Ab in den Wald!

Will eine Kindertageseinrichtung eine Waldgruppe ins Leben rufen, muss sie im Vorfeld einiges beachten.

Frage: Dürfen wir einfach so in den Wald gehen oder brauchen wir vom Forstamt o. Ä. eine Genehmigung?

Antwort: Das ist abhängig von den rechtlichen Voraussetzungen im jeweiligen Bundesland, in dem sich die Waldgruppe befindet. Wenn ein Grundstück immer wieder betreten und für den Aufenthalt genutzt wird, empfiehlt es sich trotz möglicherweise großzügiger Befugnisse, mit dem Eigentümer, der Eigentümerin oder der verwaltenden Behörde (z. B. Forstamt) eine Nutzungsvereinbarung zu schließen.
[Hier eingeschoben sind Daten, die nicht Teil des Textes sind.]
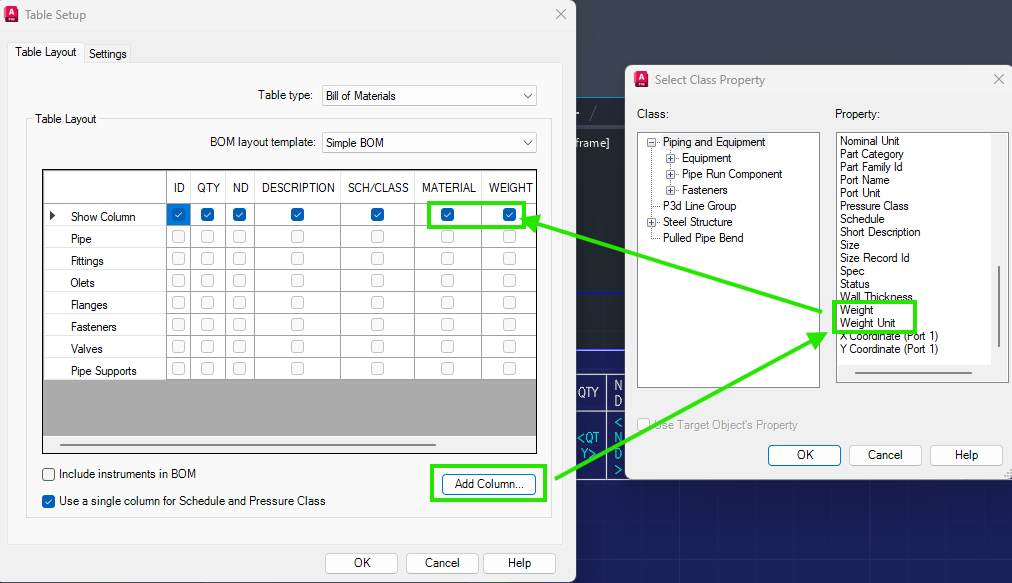Collapse the Piping and Equipment node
Frage: An was muss man denken, wenn man eine Waldgruppe ins Leben rufen will? Benötigt man etwa eine spezielle Ausbildung?
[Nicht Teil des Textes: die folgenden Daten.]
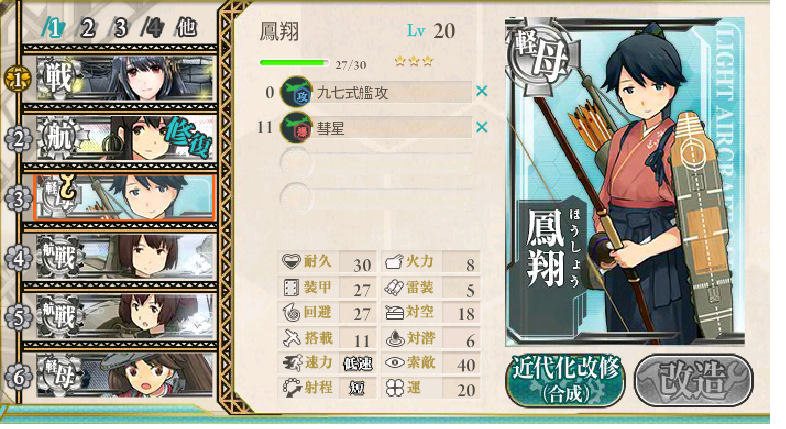Switch to fleet tab 2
Antwort: Alles, was in einer gebäudebezogenen Betreuungsform obligatorisch ist, wie eine einschlägige Ausbildung in Erster Hilfe in Bildungseinrichtungen, ist auch in einer Waldgruppe erforderlich. Hinzu kommt, dass mindestens eine Betreuungsperson im weitesten Sinne naturkundig ist. Der Sicherheitszustand von Baumbeständen und das Vorkommen von möglicherweise sehr giftigen Pflanzen und Pilzen müssen zumindest grob beurteilt werden können. Darüber hinaus ist eine Fortbildung in Naturpädagogik sinnvoll, wenngleich nicht verpflichtend. Es gibt allerdings teilweise auch länderspezifische Anforderungen, die man bei der Gründung einer Waldkita unbedingt beachten muss. Genauso braucht es eine Betriebserlaubnis nach § 43 bzw. § 45 SGB VIII.

Frage: Das Gelände ist unübersichtlich, wie ist eine Aufsicht zu gewährleisten?
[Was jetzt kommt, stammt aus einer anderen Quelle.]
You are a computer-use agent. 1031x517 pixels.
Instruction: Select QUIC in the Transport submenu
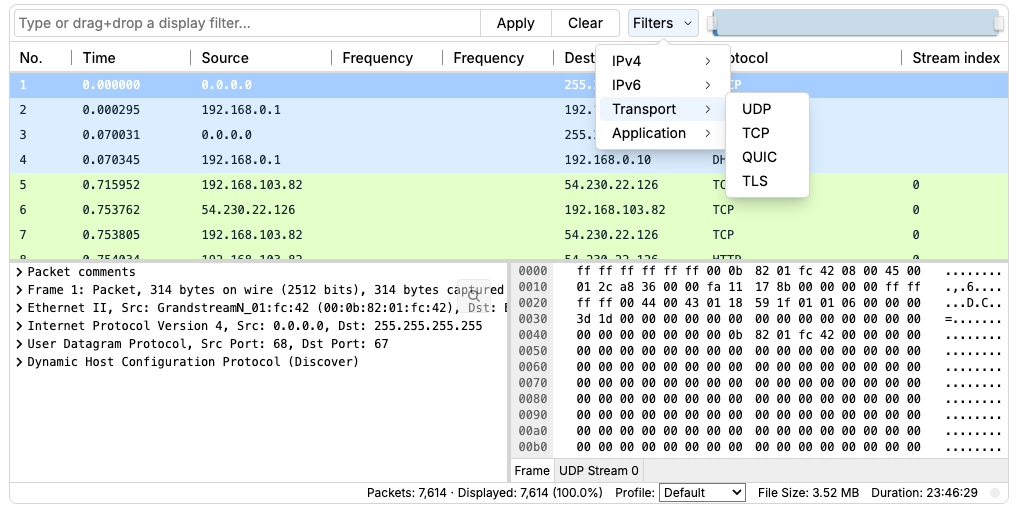point(759,157)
Antwort: Dem regelmäßigen Aufenthaltsgebiet der Waldgruppe kommt eine besondere Bedeutung zu. Es ist im wahrsten Sinne des Wortes mit Weitblick auszuwählen. Das Gelände muss so beschaffen sein, dass für Kinder gefährliche Elemente wie stark befahrene Straßen, Schienen, Gewässer, steile Abhänge und Felsklippen oder auch forstwirtschaftliche Einrichtungen (z. B. Hochsitze und Holzpolter) entweder nicht vorhanden oder weit genug entfernt sind. Da es keine Einfriedung gibt, sind die Betreuungspersonen ganz besonders darauf angewiesen, zu jedem Zeitpunkt eine einwandfreie Übersicht über die Kinder zu haben. Sofern sich ein Kind zu weit von der Gruppe entfernen sollte, müssen die Betreuungspersonen das Gelände weit überblicken können – so weit, dass das Fehlen rechtzeitig bemerkt wird, bevor das Kind sich möglicherweise in eine gefährliche Situation begeben kann.

Frage: Was tun, wenn sich im Wald ein Kind verletzt?

Antwort: Bei kleineren Verletzungen können die Betreuungspersonen mit dem vorhandenen Erste-Hilfe-Material und ihrem Wissen schnell ein Kind versorgen. Bei größeren Verletzungen ist es wichtig, dass Rettungskräfte zum einen schnell verständigt werden und zum anderen schnell und problemlos zum Unfallort vordringen können. Das Gelände ist also auch hinsichtlich der Mobilfunknetzabdeckung und einer geeigneten Zufahrt für Rettungskräfte auszuwählen.

Die Fragen beantwortete Adrian Rauschenbach, Aufsichtsperson der Kommunalen Unfallversicherung Bayern.